Het mede in het kader van de groeistatus van het ziekenhuis opgevoerde ondersteunersknelpunt kan evenmin tot afwijking van de beleidsregels leiden. Uit de brief appellante van 18 juni 2003 blijkt dat de lumpsum in 1995 met 5 fte’s (allen poortspecialisten) is aangepast. Voorts dat in 1994 feitelijk 23,6 fte’s poorters aanwezig waren, terwijl er slechts 20 waren erkend. Inclusief het aantal van werkelijk aanwezige, en ook erkende 5,5 fte ondersteuners, is de lumpsum voor 1995 gebaseerd geweest op een totaal van 23,6 + 5,5 werkelijk aanwezige specialisten en niet, zoals het ziekenhuis stelt, op alleen de erkende specialisten. Daarbovenop kwam, juist in verband met de groeistatus van het ziekenhuis, nog een toekenning van 5 fte poorters, zonder dat deze plaatsen reeds daadwerkelijk waren opgevuld. Anders dan appellanten menen, is derhalve in de uitgangssituatie geen sprake geweest van een “historisch gat”van 3,6 fte, maar van een “historische bult” van 5 fte.

Overigens heeft de vaststelling van de basislumpsum, waarvoor 1994 tot uitgangspunt is genomen, nooit aanleiding gegeven tot bezwaren van de kant van het ziekenhuis. Er is destijds ook niets gesteld over een eventueel bestaande wanverhouding tussen poorters en ondersteuners. De thans naar voren gebrachte bezwaren kunnen geen aanleiding zijn om van de beleidsregel 2000 af te wijken.
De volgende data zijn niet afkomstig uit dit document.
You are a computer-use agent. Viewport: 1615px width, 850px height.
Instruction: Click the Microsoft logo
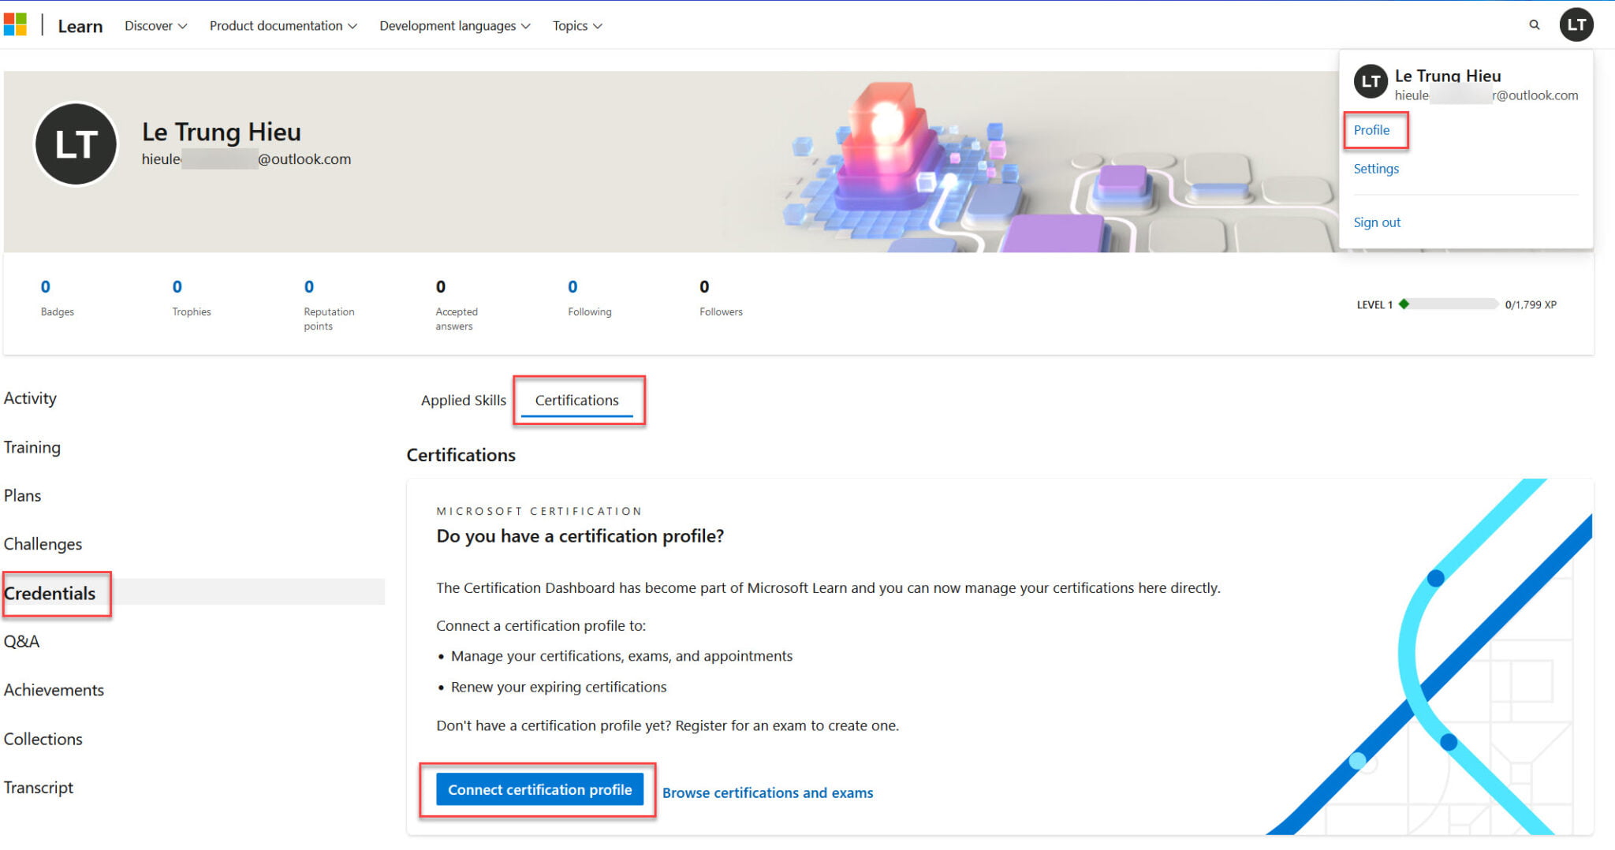14,24
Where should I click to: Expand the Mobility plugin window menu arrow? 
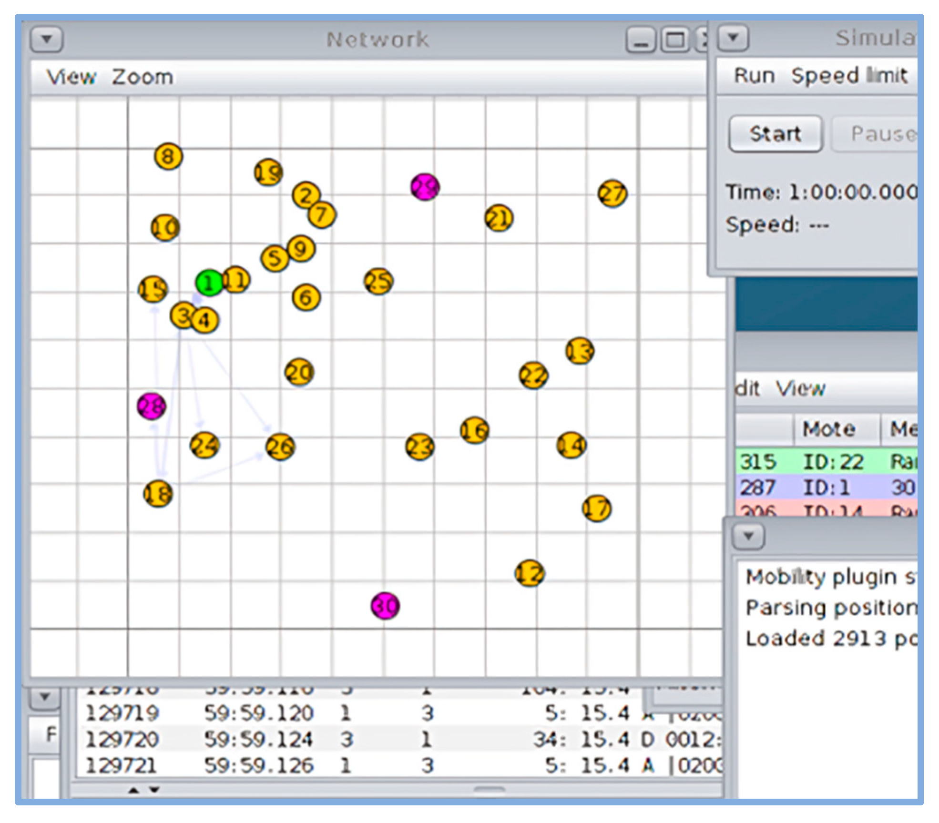click(748, 536)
Een in latere jaren ontstane “scheefgroei” tussen het aantal poorters en ondersteuners kan slechts het gevolg zijn van beleidskeuzen, die door het ziekenhuis zelf zijn gemaakt.

Dat het ziekenhuis een bovengemiddelde productie levert en een enorme stijging van de productie kent in termen van patiënteneenheden en aantallen eerste polikliniekbezoeken (EPB’s), opnamen en dagbehandelingen, kan appellanten niet baten. De opgevoerde productieparameters corresponderen namelijk niet met de gebleken werklast van de medisch specialisten. Verweerder blijft immers constateren dat de gevrijwaarde opbrengst slechts 83,47 % van de lumpsum bedraagt, welk percentage ver beneden het landelijk gemiddelde ligt, daar waar er ook lokale initiatieven zijn waarbij de gevrijwaarde omzet de lumpsum overtreft. Het zou te ver voeren dit lage dekkingspercentage volledig toe te schrijven aan manco’s in de maximumtarieven per verrichting, die bijvoorbeeld niet zouden aansluiten bij activiteiten in het kader van de zorgvernieuwing.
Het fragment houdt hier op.